Normal walking direction accuracy obtained in 11 different angles

Fig. 4
An illustration of walking direction identification bag, obtained in 11 different angles using P C A, L D A. Output class versus target class indicated in percentage and whole number. 11 steps highlighted in the table, 100.0, 69; 89.7, 70; 93.3, 70; 95.2, 140; 97.7, 293; 98.3, 295; 97.7, 291; 98.0, 294; 99.7, 295; 98.0, 294; 98.3, 296.

Accuracy results obtained in 11 different angles while carrying a bag

Fig. 5
An illustration of walking direction identification coat, obtained in 11 different angles using P C A, L D A. Output class versus target class indicated in percentage and whole number. 11 steps highlighted in the table, 100.0, 69; 87.2, 68; 91.0, 71; 96.6, 143; 98.3, 291; 97.4, 295; 97.0, 290; 97.7, 297; 99.0, 295; 99.0, 296; 99.7, 291.

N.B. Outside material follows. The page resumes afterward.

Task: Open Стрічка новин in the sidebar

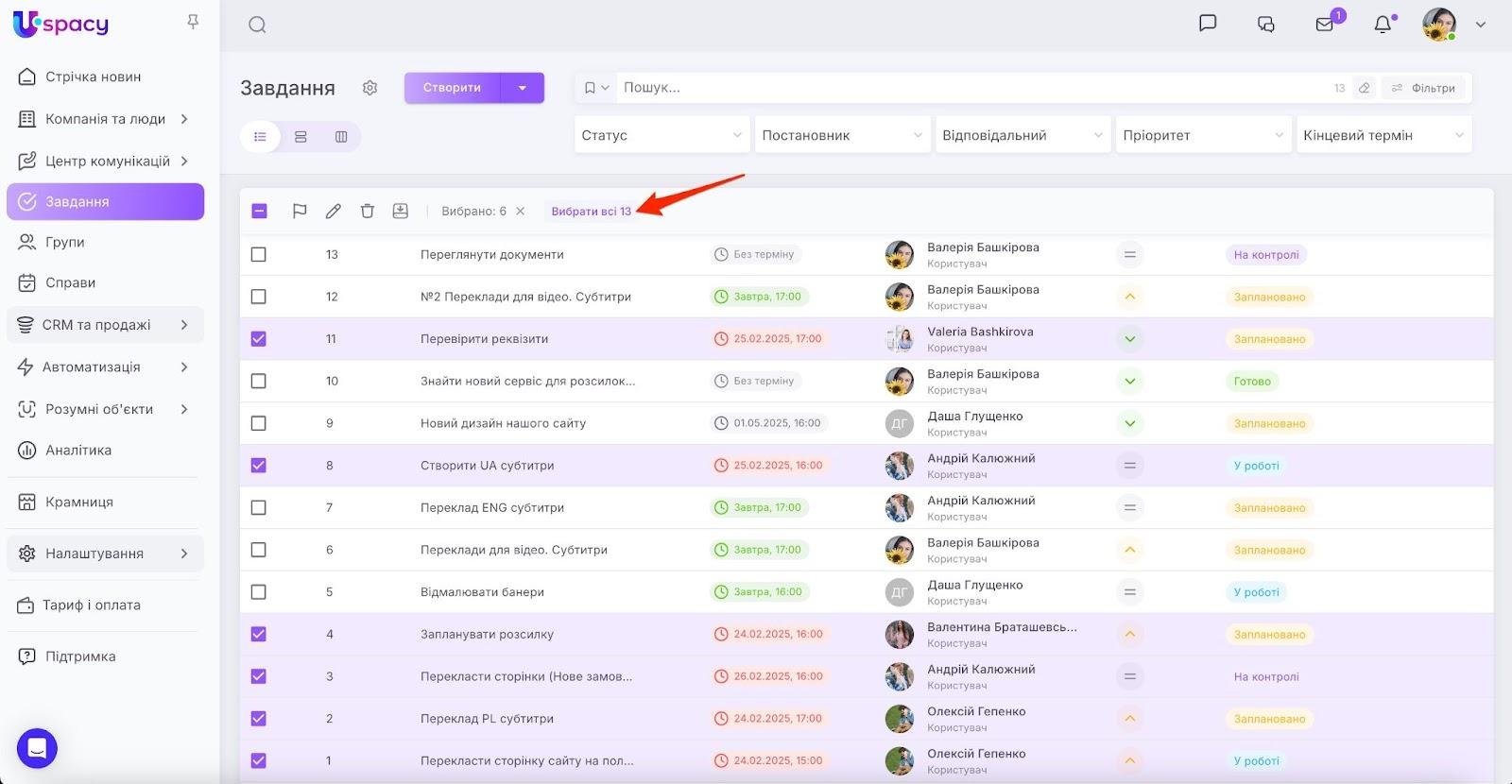Action: click(x=93, y=77)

Accuracy results obtained in 11 different angles while carrying a bag

4 Conclusion

This paper comes up with a new methodology of identification of human, based on the pattern of walking. Usually in all biometric methods such as finger prints and retina the user cooperation is essential. But gait recognition can identify a subject from his body postures so here active participation of subject is not needed. This particular work can be further extended to criminal investigation and security, as from analyzing the video samples obtained from surveillance camera and radar images can also be processed to identify the subject.